Think of it as a single-pole, double throw switch that’s controlled by the input, that inverts. It is tying the output to VDD when the input is low, or GND when the input is high.

In other words,

  • Input high, lower n-FET has a positive gate-source voltage and turns on
  • Input low, upper p-FET has a negative gate-source voltage and turns on

This behavior is what enhancement mode FETs do. They’re normally off until they see an appropriate gate-substrate voltage, which turns them on. The gate-substrate bias enhances the channel between drain and source, allowing current to flow.

(Note: source is usually tied to substrate in logic. Otherwise the notion of ‘source’ and ‘drain’ is arbitrary: FETs can conduct in both directions. Transmission gates use this capability.)

The alternative MOSFET version, depletion mode, is normally on, then ‘pinched off’ (depleted) by the gate-substrate bias. You don’t typically see depletion-mode FETs used in logic today. In the past they saw widespread use as a pull-up for NMOS logic.
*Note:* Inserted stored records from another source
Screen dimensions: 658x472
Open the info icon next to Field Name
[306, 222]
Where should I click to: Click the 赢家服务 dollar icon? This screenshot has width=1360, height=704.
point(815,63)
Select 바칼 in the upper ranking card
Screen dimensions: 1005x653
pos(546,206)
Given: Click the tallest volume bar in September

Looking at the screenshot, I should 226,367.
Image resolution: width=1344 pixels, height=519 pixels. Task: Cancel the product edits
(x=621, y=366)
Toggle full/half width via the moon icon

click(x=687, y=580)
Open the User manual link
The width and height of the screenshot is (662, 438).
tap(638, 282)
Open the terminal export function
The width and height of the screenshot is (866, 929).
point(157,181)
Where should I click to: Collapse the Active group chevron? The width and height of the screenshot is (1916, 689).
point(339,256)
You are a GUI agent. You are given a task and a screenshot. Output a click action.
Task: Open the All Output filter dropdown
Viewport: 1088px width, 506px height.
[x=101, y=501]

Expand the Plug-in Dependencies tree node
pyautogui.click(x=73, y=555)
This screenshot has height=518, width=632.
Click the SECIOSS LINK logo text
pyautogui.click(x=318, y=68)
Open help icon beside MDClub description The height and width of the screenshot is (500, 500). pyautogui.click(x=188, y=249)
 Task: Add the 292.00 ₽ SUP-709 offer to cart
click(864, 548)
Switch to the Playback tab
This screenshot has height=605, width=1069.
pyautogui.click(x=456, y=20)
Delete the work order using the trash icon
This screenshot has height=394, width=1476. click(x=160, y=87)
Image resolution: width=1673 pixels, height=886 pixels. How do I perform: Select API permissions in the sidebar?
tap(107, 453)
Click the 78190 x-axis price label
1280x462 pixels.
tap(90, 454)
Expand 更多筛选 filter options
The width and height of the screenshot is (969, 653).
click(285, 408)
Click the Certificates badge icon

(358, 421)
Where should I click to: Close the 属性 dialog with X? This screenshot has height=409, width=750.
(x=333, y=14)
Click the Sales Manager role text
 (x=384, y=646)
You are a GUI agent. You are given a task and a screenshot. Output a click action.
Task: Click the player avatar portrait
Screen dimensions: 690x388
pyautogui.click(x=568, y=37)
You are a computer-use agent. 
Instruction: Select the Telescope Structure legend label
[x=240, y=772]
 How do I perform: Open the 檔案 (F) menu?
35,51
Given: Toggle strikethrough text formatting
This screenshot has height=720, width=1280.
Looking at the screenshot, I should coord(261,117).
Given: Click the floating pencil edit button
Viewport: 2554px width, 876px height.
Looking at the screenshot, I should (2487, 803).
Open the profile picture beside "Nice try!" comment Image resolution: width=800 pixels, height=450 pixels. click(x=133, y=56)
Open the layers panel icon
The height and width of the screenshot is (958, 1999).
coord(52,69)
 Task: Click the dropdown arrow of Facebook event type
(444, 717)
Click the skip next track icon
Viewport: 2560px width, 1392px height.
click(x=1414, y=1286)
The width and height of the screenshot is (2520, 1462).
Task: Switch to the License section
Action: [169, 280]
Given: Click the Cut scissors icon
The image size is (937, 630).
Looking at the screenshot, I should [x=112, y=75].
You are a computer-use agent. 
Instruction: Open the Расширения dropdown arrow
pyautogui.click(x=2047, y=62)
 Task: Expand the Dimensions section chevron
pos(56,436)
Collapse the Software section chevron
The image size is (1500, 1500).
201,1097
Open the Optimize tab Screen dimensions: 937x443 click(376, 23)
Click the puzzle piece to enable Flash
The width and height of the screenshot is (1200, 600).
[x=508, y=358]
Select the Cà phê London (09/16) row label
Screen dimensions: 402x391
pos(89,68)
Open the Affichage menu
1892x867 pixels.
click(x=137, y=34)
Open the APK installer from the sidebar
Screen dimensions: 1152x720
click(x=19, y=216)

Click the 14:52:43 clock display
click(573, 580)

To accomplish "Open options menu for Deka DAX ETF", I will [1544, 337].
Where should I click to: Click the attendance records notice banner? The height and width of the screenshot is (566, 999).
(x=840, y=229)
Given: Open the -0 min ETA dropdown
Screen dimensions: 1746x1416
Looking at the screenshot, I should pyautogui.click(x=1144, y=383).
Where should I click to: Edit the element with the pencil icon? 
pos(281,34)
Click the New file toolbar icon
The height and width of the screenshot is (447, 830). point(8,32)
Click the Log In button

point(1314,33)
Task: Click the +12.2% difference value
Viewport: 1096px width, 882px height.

JFETs are inherently depletion mode, as they use a reverse-biased PN junction for the gate instead of an oxide insulator. This made them difficult to use for logic, but they are excellent for other uses, such as high-impedance amplifier inputs.

Here’s a paper that will give you more of a deep-dive into how MOSFETs actually work: https://web.stanford.edu/class/archive/ee/ee214/ee214.1042/Handouts/HO2mosphysics.pdf

The output could be a DC load (like an LED or a TTL logic gate, or a capacitive load like another CMOS input. So the FET pair, under gate voltage control, simply ties the load to either VDD or GND. It’s not more complicated than that.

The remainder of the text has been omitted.